EXCERPTED DATA Start Marker
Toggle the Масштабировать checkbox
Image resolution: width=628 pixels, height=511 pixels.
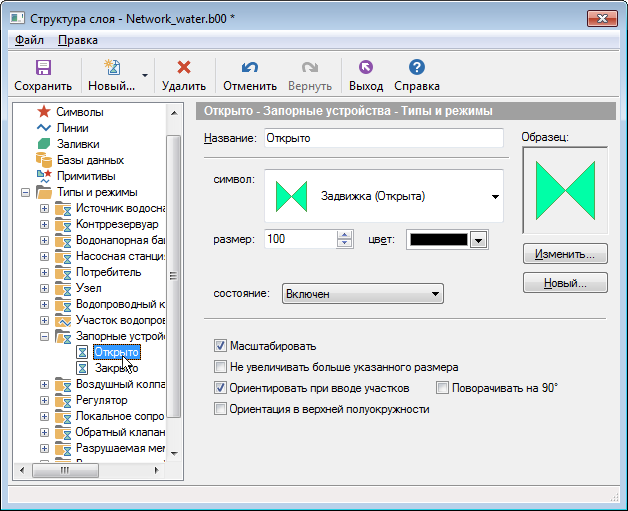[x=221, y=345]
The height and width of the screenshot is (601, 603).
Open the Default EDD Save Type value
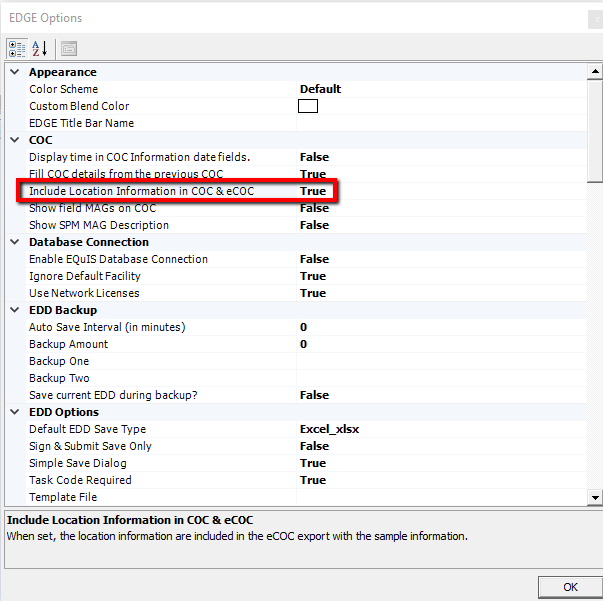(329, 429)
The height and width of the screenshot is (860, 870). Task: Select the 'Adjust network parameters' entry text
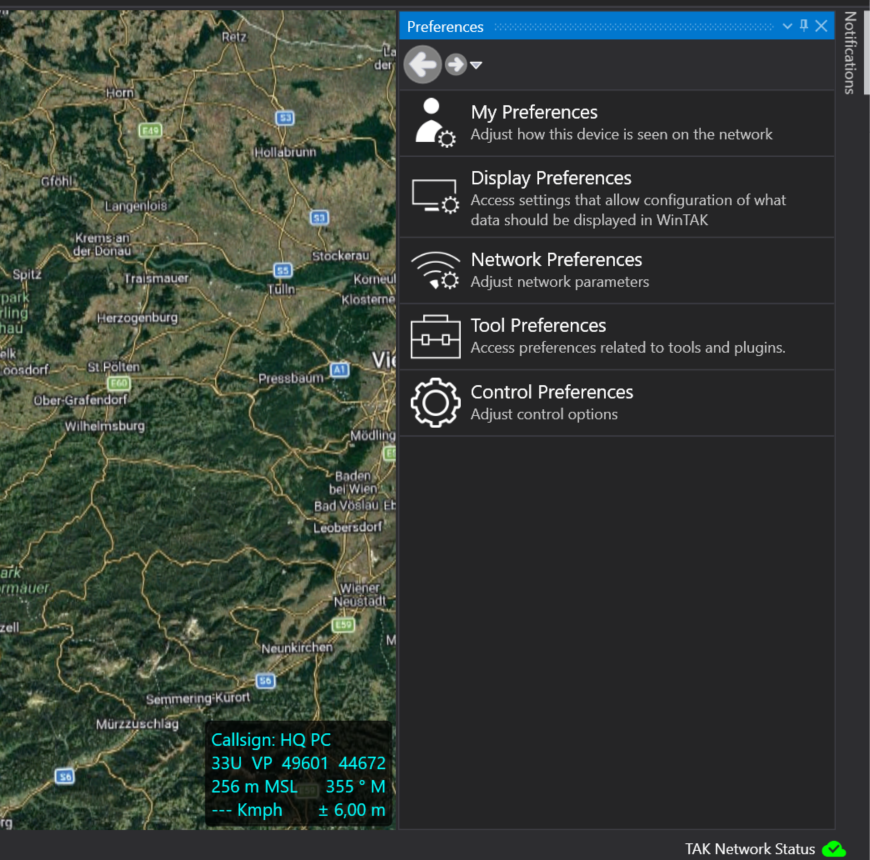[559, 282]
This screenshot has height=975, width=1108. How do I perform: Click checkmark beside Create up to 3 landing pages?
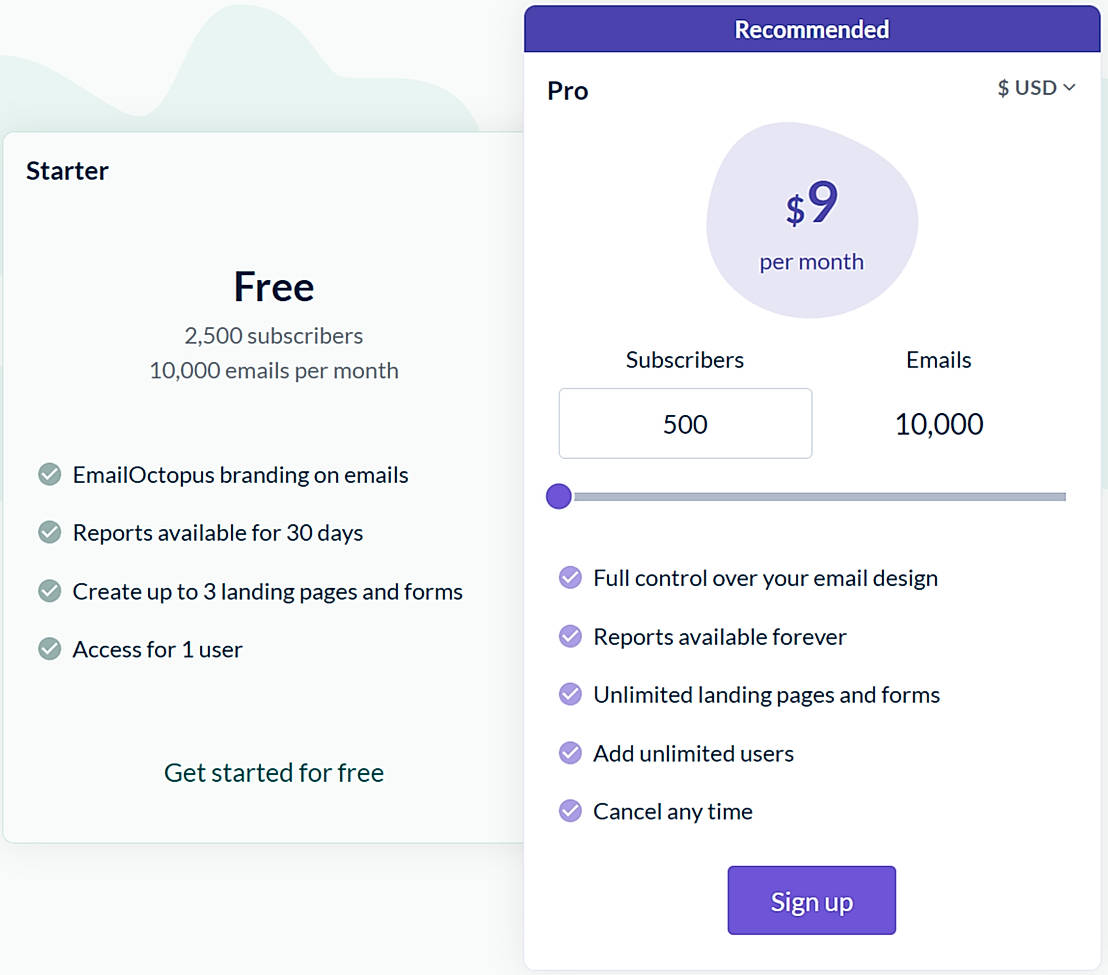click(x=50, y=591)
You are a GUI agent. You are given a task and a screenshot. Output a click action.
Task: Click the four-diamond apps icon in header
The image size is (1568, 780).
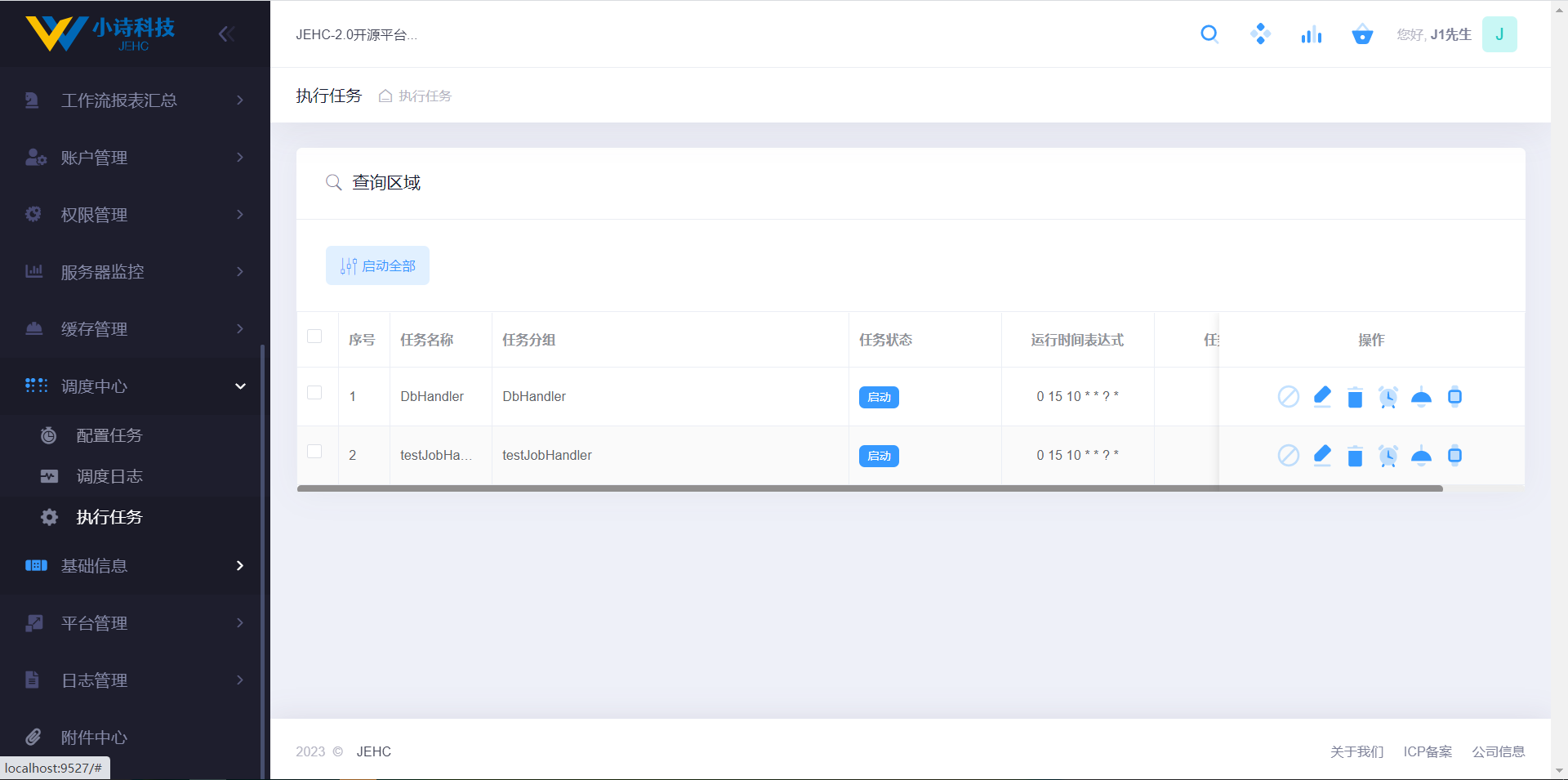(1260, 34)
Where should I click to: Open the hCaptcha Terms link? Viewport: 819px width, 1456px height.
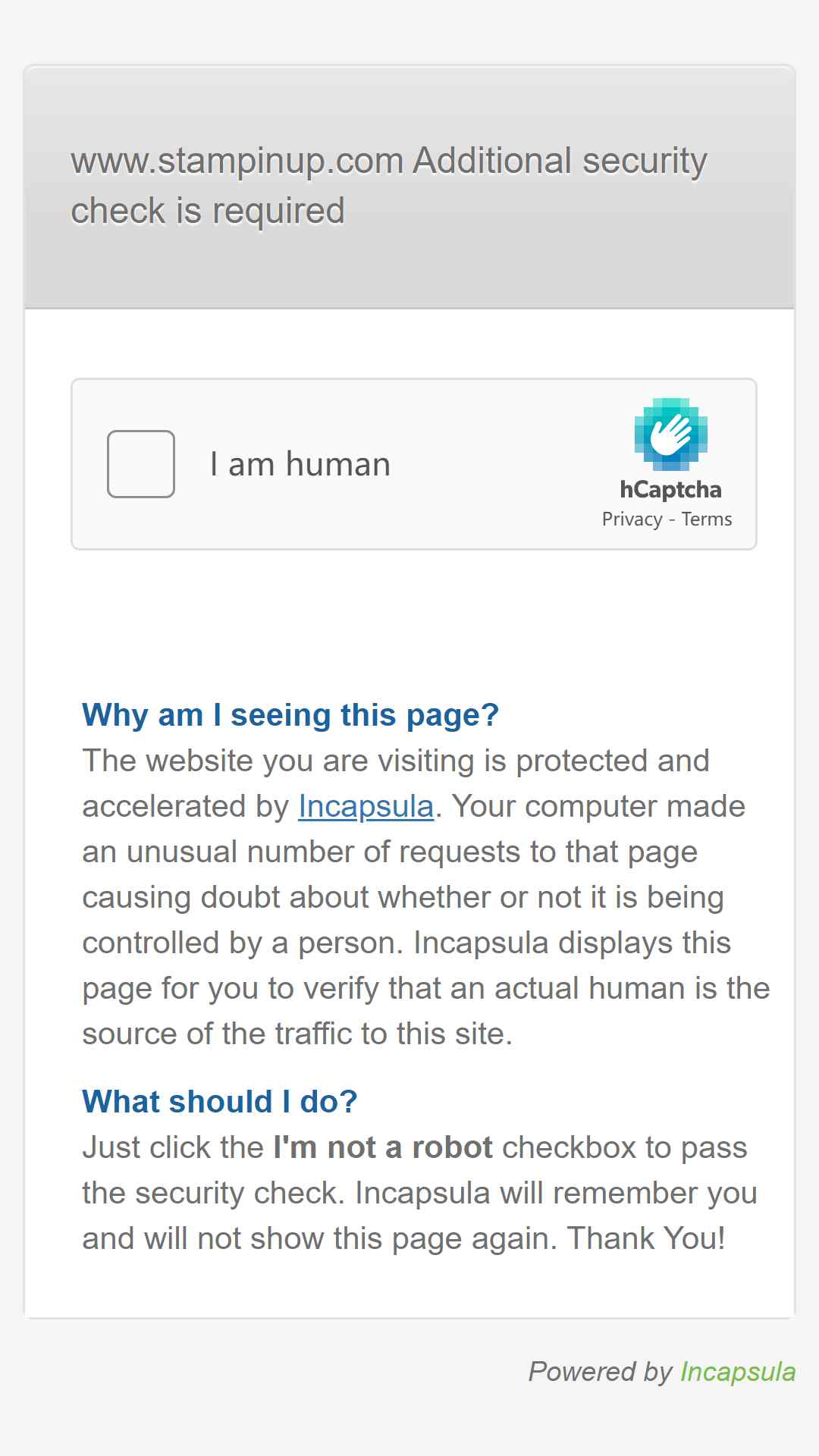[x=707, y=519]
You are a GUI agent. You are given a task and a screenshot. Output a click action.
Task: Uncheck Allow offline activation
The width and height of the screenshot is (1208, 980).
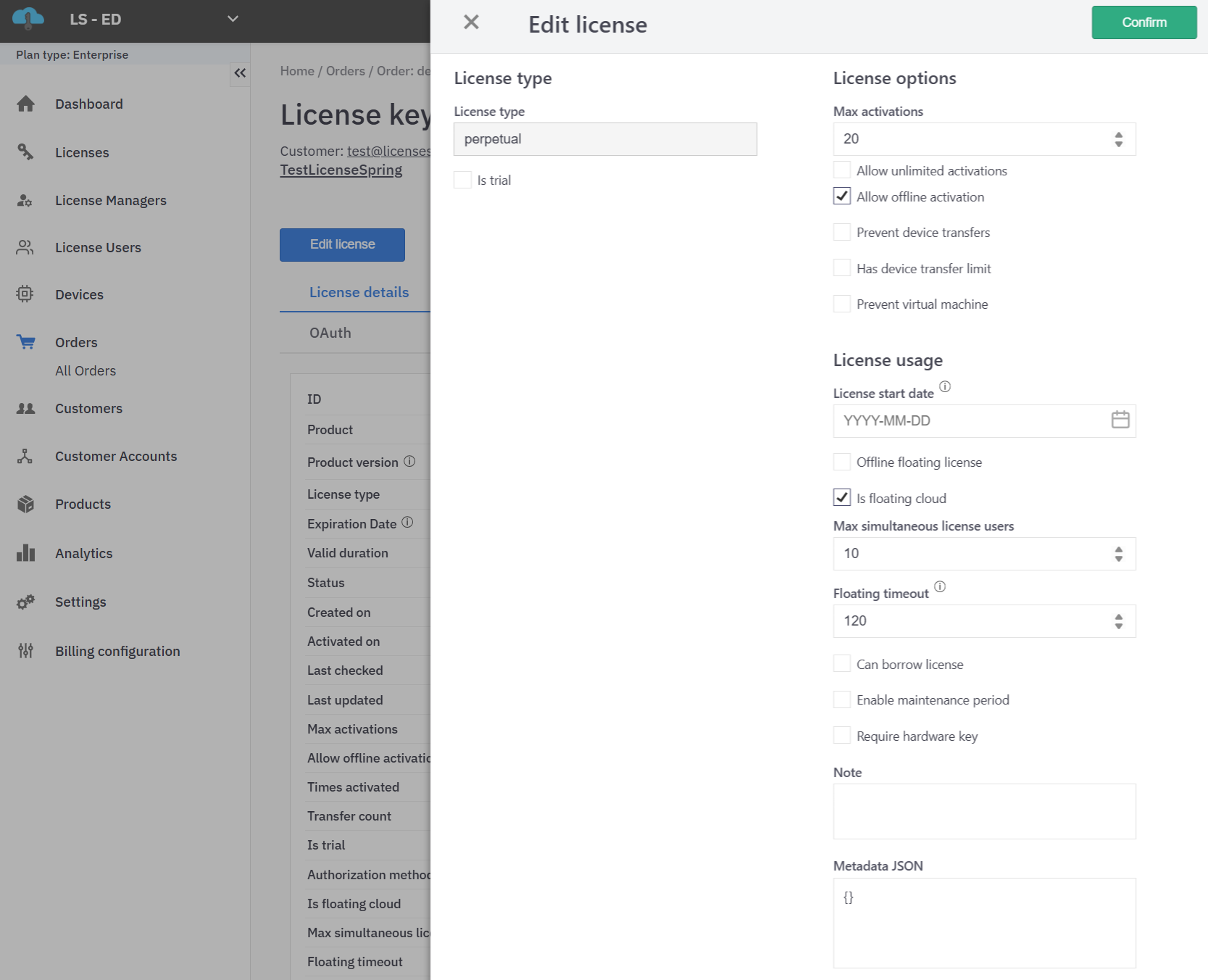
EXCERPTED DATA End Marker
• [WHAT THE EXERCISE ASKS]: Copy nothing but the lines above from the one with "Task: Click the" through the end of the material, word for word, and drop the pictures.

• [ANSWER SECTION]:
Task: Click the four-diamond apps icon in header
The image size is (1568, 780).
(1260, 34)
Where should I click to: Open the hCaptcha Terms link? Viewport: 819px width, 1456px height.
[x=707, y=519]
You are a GUI agent. You are given a task and a screenshot. Output a click action.
Task: Uncheck Allow offline activation
The width and height of the screenshot is (1208, 980).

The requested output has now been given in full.